What is required: Reproduce every line of the entries below verbatim, with no changes.

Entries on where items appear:
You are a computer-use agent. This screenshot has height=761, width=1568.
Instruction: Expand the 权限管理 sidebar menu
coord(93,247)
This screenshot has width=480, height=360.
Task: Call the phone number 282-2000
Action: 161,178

Solved problem:
You are a computer-use agent. This screenshot has height=761, width=1568.
Instruction: Expand the 权限管理 sidebar menu
coord(93,247)
This screenshot has width=480, height=360.
Task: Call the phone number 282-2000
Action: 161,178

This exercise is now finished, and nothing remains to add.